Cases, hospitalizations rising
Nicklaus Children’s executives said they felt compelled to mandate vaccination for employees amid a rapid resurgence of the pandemic, with COVID-related infections and hospitalizations rising among young patients.
On Friday, Nicklaus Children’s reported 23 pediatric inpatients with COVID-19, including seven in an intensive care unit. None of the patients were vaccinated.
Although cases have spiked across all age groups in Florida in the past month, a Miami Herald analysis of weekly case data revealed that the sharpest increase over the past month has occurred among kids under 12.
On Friday, the Department of Health and Human Services reported 157 pediatric inpatients at Florida hospitals with a confirmed case of COVID-19 — more than any other state.
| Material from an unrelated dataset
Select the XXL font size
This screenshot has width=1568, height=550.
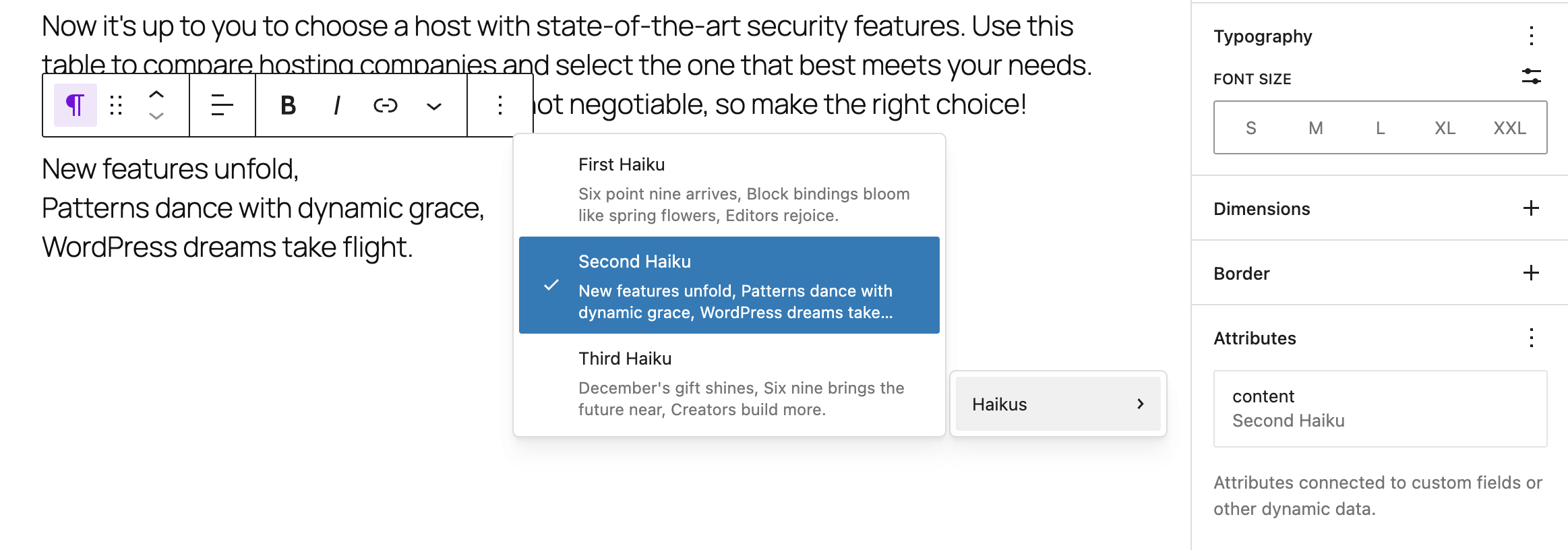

While Florida has seen a spike in infections and hospitalizations among children, the American Academy of Pediatrics has reported that after declining in early summer child cases have risen in July.
Almost 72,000 cases were added during the week ending July 29, a significant increase from the prior week, when about 39,000 cases were reported, according to the AAP report.
“Since the pandemic began, children represented 14.3% of total cumulated cases,” the report said. “For the week ending July 29, children were 19% of reported weekly COVID-19 cases.”
Despite the increase, the AAP emphasized that “the available data indicate that COVID-19-associated hospitalization and death is uncommon in children.”
Still, South Florida children’s hospital emergency room doctors have reported seeing more symptomatic children with COVID-19 than they did during the surges in spring and summer of 2020.
They attribute the rise in pediatric hospital admissions to the more contagious delta variant of the virus that causes COVID-19 — which produces a viral load that is roughly 1,000 times higher than the original coronavirus strain — and the low rate of vaccination among those younger than 20.
About 38% of Florida residents ages 12 to 19 years old have received at least one dose of the vaccine compared with 85% among residents 65 and older, according to Florida health department data.